Under the direction of NYSIPM’s Digital Outreach and Development Coordinator Daniel Olmstead and Katja Poveda, associate professor in Cornell’s Department of Entomology, current research is designed to minimize the economic impacts of SCM damage by developing a predictive early season adult emergence model for the Network for Environment and Weather Application (NEWA) platform specifically for Empire State growers and producers.

Once a crop is germinated and reaches a robust life stage, the economic threat posed by seedcorn maggot is reduced. The short window of vulnerability, immediately after planting, creates an opportunity for growers to use avoidance as a cultural control practice.
Dan Olmstead

In order for this approach to be successful, however, growers must have precise information about when to expect adult SCM to emerge, which has proven challenging, with previous NEWA models relying on literature from other parts of North America that did not consider weather and environmental conditions specific to New York.

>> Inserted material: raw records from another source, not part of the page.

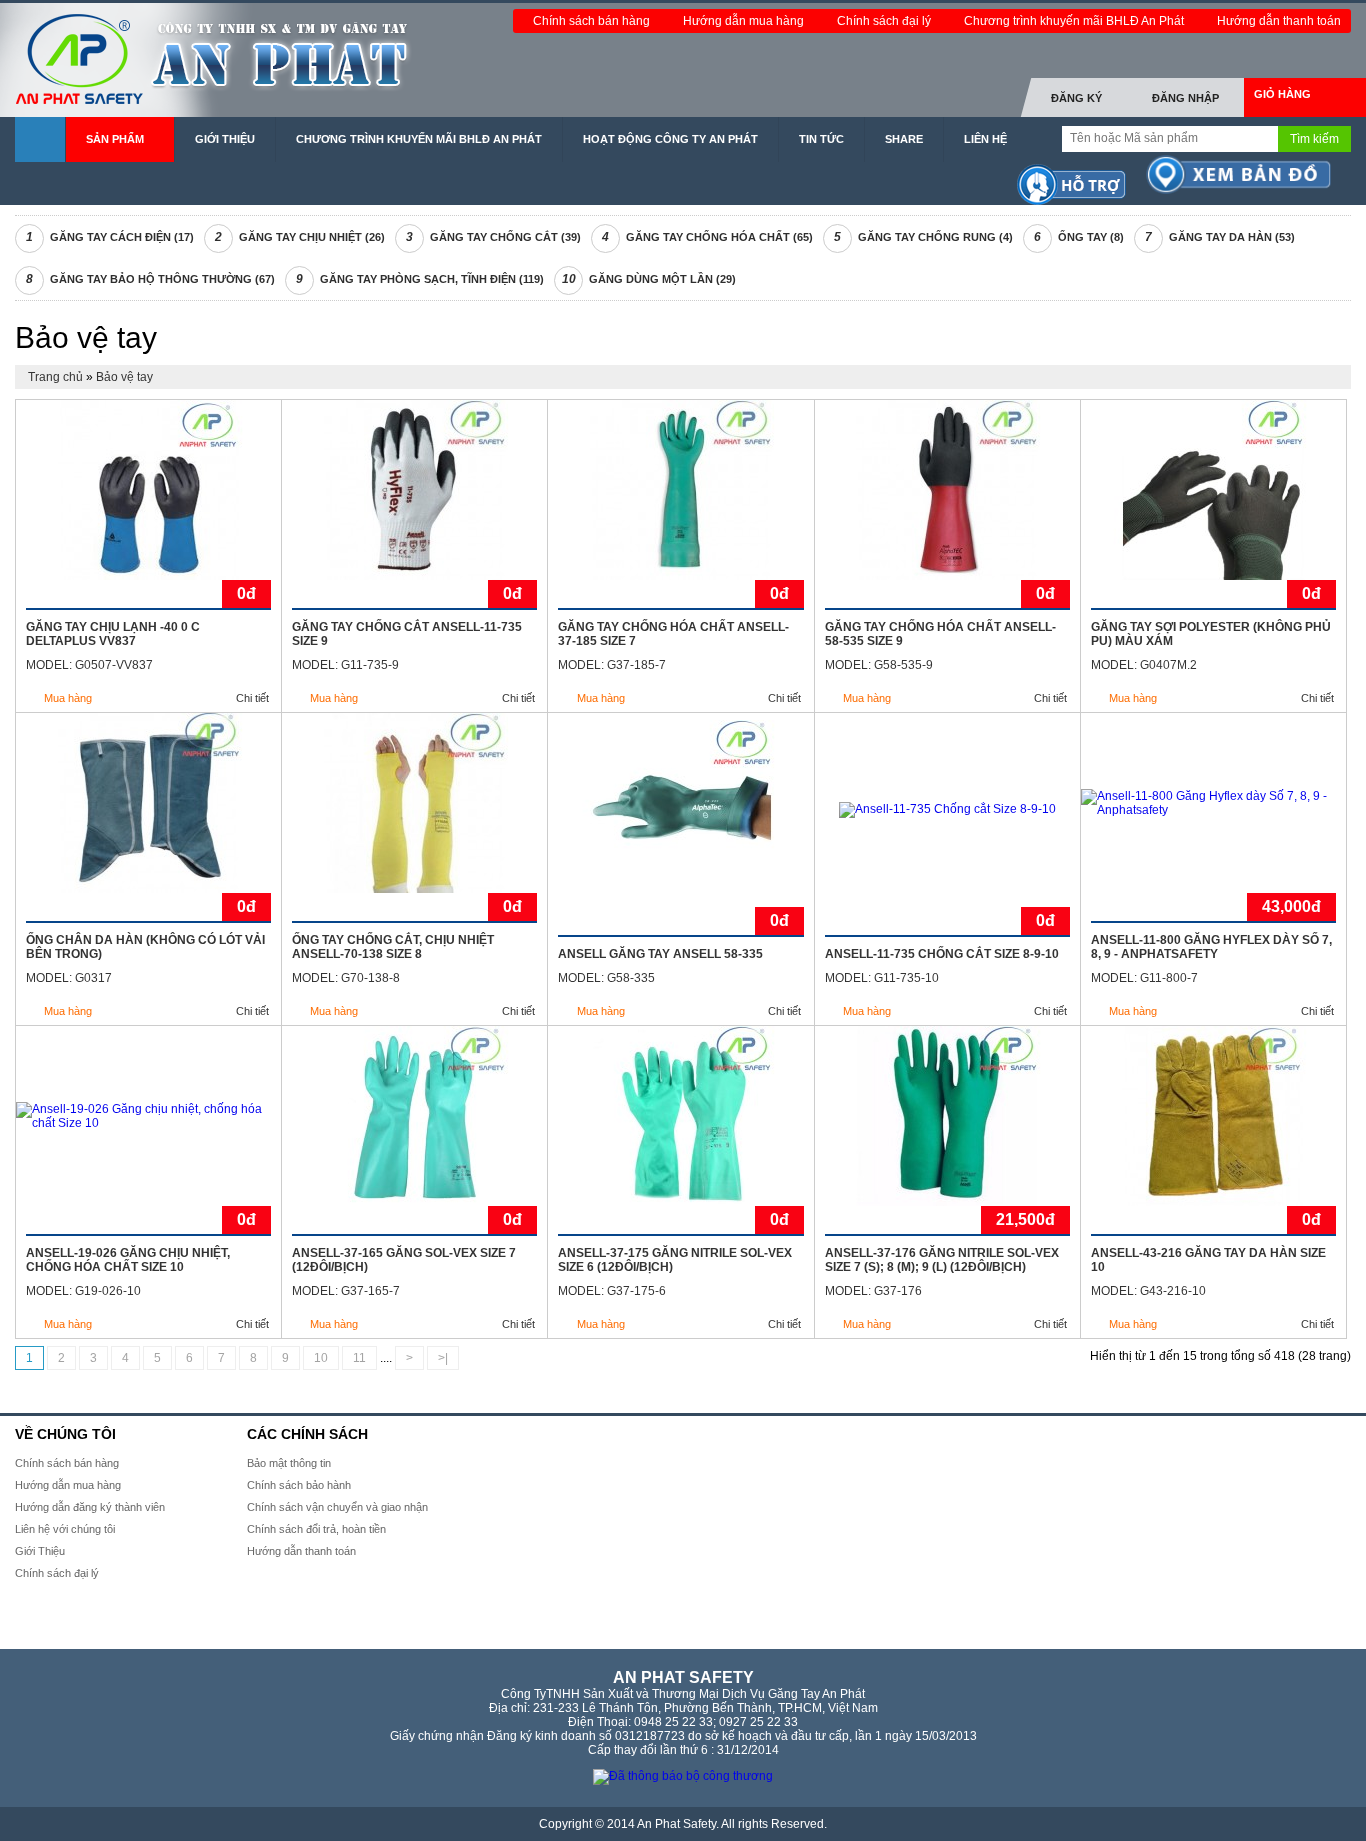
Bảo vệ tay (124, 377)
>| (443, 1358)
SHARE (904, 139)
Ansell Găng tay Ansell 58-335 (660, 954)
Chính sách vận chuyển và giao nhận (337, 1507)
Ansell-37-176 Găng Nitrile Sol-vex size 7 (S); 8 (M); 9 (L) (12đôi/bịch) (942, 1260)
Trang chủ (57, 377)
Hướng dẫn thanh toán (1279, 21)
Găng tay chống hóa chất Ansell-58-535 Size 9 (940, 634)
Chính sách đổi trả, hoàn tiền (316, 1529)
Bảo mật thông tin (289, 1463)
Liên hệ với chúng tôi (65, 1529)
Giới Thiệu (225, 139)
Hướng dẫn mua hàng (745, 21)
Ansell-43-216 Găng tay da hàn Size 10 (1208, 1260)
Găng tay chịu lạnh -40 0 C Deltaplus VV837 (113, 634)
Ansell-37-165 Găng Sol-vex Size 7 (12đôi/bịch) (404, 1260)
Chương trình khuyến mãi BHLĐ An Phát (1075, 21)
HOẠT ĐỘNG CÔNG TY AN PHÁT (670, 139)
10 (321, 1358)
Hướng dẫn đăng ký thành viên (90, 1507)
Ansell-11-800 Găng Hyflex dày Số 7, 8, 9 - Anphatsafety (1211, 947)
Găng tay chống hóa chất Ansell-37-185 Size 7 (673, 634)
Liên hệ (985, 139)
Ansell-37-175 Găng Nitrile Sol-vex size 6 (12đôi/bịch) (675, 1260)
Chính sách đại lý (885, 21)
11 (359, 1358)
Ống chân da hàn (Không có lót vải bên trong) (145, 947)
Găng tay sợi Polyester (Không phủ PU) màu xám (1211, 634)
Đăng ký (1076, 98)
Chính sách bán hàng (593, 21)
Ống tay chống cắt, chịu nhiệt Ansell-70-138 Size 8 (393, 947)
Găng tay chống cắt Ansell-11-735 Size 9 (407, 634)
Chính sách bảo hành (299, 1485)
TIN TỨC (821, 139)
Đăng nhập (1185, 98)
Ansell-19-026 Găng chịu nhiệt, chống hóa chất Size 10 (128, 1260)
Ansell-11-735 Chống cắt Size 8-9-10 (942, 954)
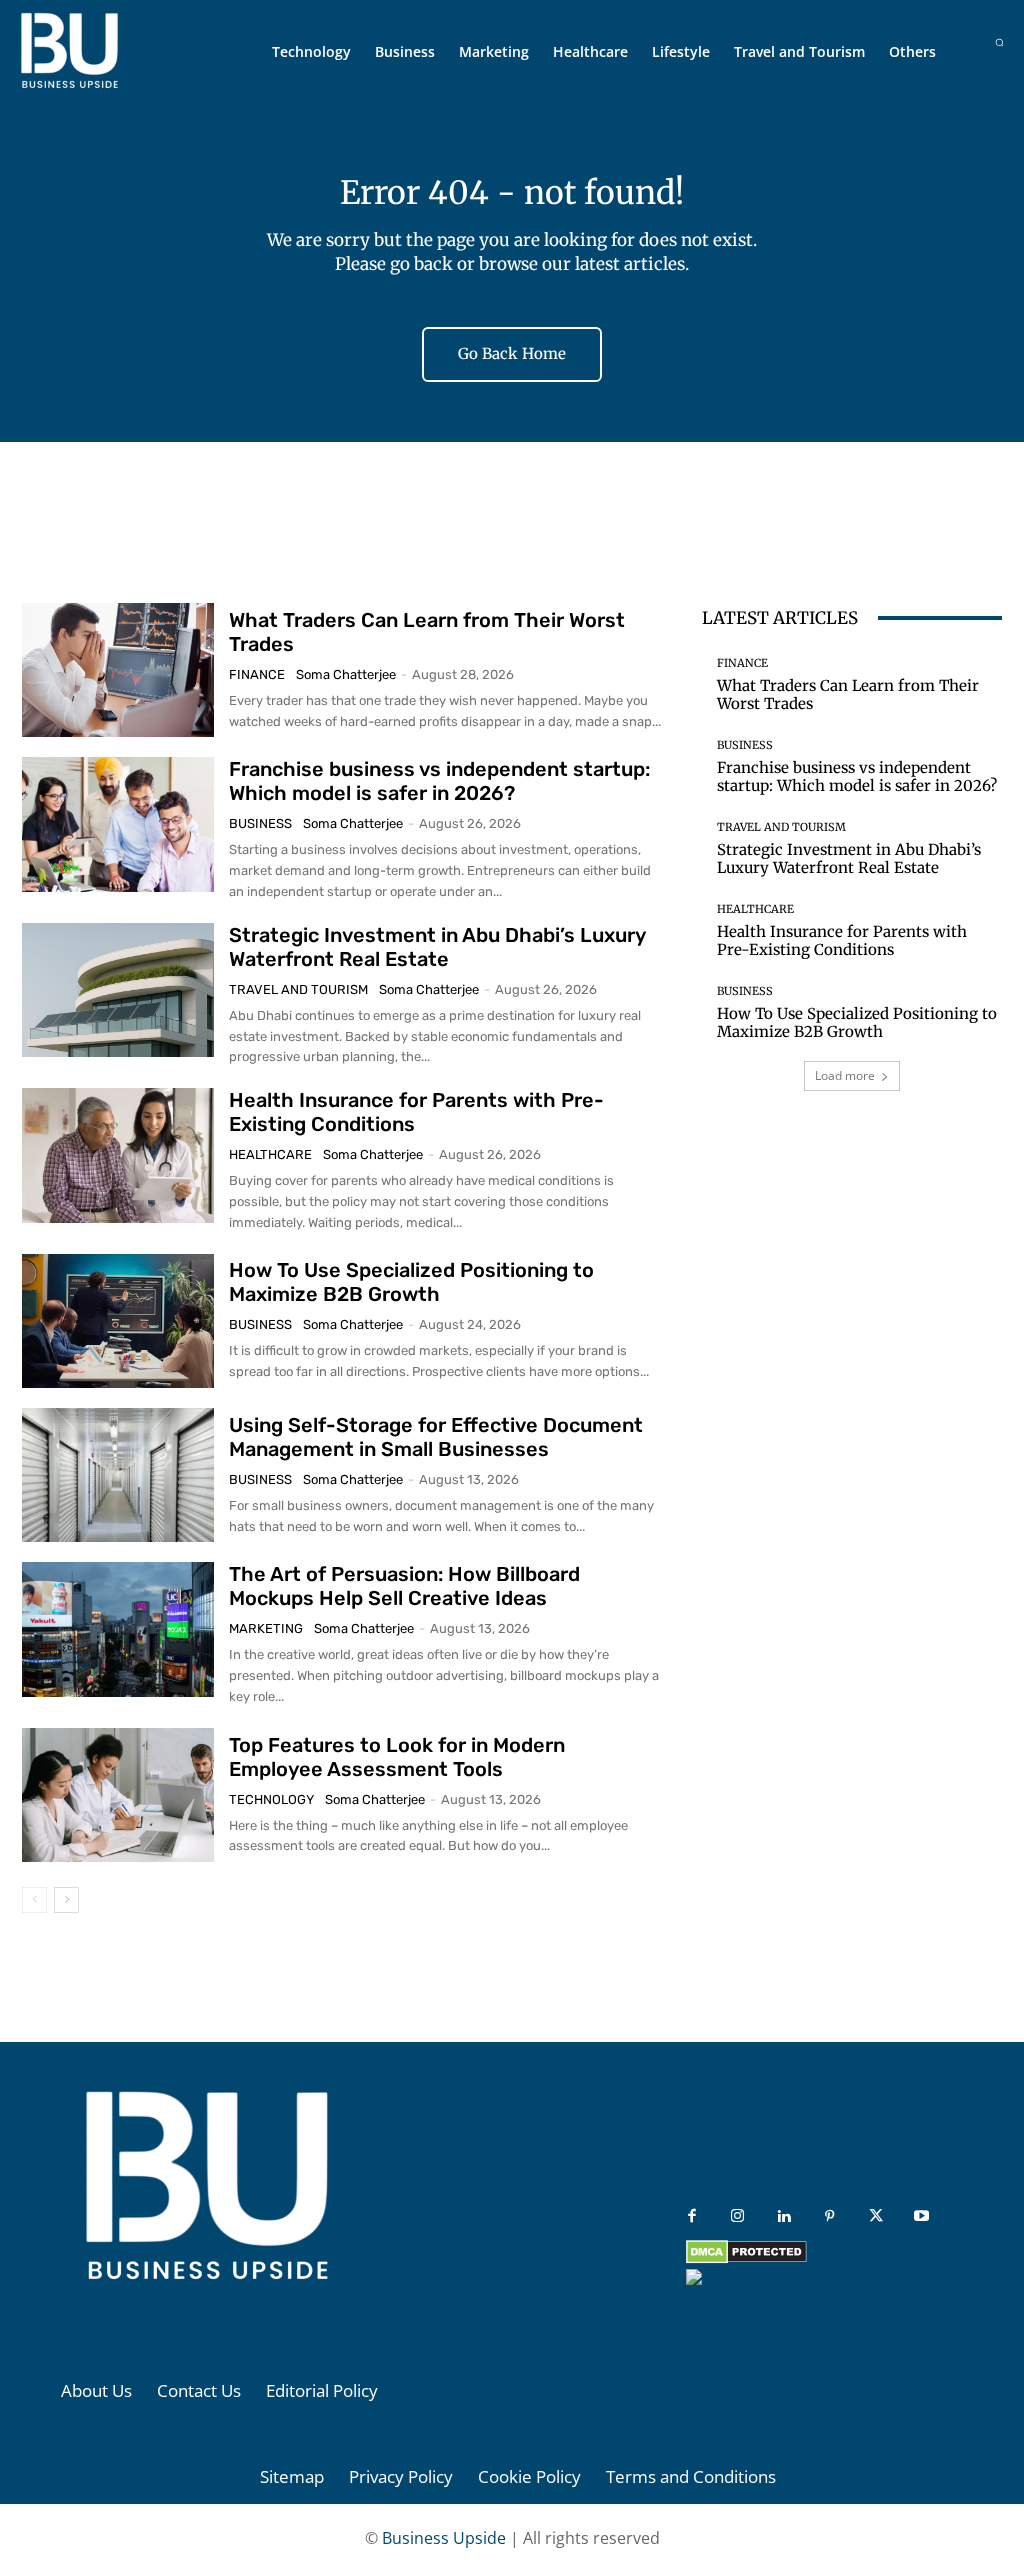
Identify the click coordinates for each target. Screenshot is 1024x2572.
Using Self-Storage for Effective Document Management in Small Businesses (436, 1437)
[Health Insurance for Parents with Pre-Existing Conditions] (118, 1155)
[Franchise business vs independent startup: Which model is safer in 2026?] (118, 824)
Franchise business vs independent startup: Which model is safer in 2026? (439, 781)
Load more (845, 1075)
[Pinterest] (830, 2217)
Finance (257, 674)
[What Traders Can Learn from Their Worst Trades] (118, 670)
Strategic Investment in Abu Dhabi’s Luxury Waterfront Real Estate (437, 947)
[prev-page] (34, 1900)
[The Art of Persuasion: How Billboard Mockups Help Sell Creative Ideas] (118, 1629)
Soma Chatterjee (346, 674)
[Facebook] (692, 2217)
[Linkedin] (784, 2217)
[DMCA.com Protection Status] (746, 2258)
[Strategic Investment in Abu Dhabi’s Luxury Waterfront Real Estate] (118, 990)
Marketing (266, 1628)
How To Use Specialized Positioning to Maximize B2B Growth (411, 1282)
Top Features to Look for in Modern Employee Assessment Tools (397, 1757)
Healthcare (270, 1154)
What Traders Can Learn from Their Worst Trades (848, 694)
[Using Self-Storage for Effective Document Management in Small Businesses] (118, 1475)
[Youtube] (922, 2217)
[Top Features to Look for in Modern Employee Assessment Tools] (118, 1795)
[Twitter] (876, 2217)
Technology (271, 1799)
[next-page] (66, 1900)
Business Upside (444, 2538)
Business (260, 823)
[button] (999, 42)
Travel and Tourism (298, 989)
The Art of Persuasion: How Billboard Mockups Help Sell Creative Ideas (404, 1586)
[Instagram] (738, 2217)
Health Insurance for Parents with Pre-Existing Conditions (842, 940)
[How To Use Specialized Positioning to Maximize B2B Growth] (118, 1321)
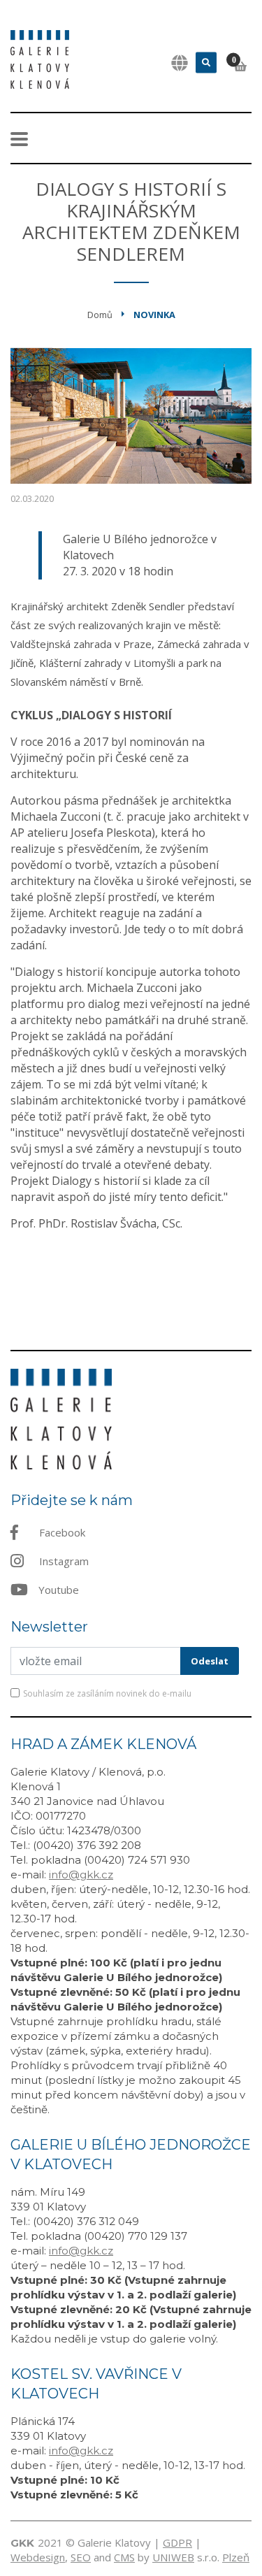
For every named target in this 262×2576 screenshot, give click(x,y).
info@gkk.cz (81, 1874)
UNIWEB (173, 2557)
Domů (99, 314)
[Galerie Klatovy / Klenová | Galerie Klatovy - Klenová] (39, 58)
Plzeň (235, 2557)
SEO (81, 2557)
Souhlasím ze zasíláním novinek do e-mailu (107, 1693)
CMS (124, 2557)
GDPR (177, 2542)
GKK (22, 2542)
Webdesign (37, 2557)
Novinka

This led to emergence dates that were off by as much as three weeks in parts of the state.

Through their combined efforts, NYSIPM and the Poveda Lab, with support from Cornell Cooperative Extension and other NYSIPM collaborators, monitored adult SCM emergence on more than 80 farms statewide in 2022 and will continue surveillance efforts in 2023. Sampling will begin in March and continue until researchers have an accurate and precise understanding of SCM emergence in all of New York’s production regions. Once research is complete a new model will be quickly integrated with the NEWA platform and available, at no cost, to all growers and producers.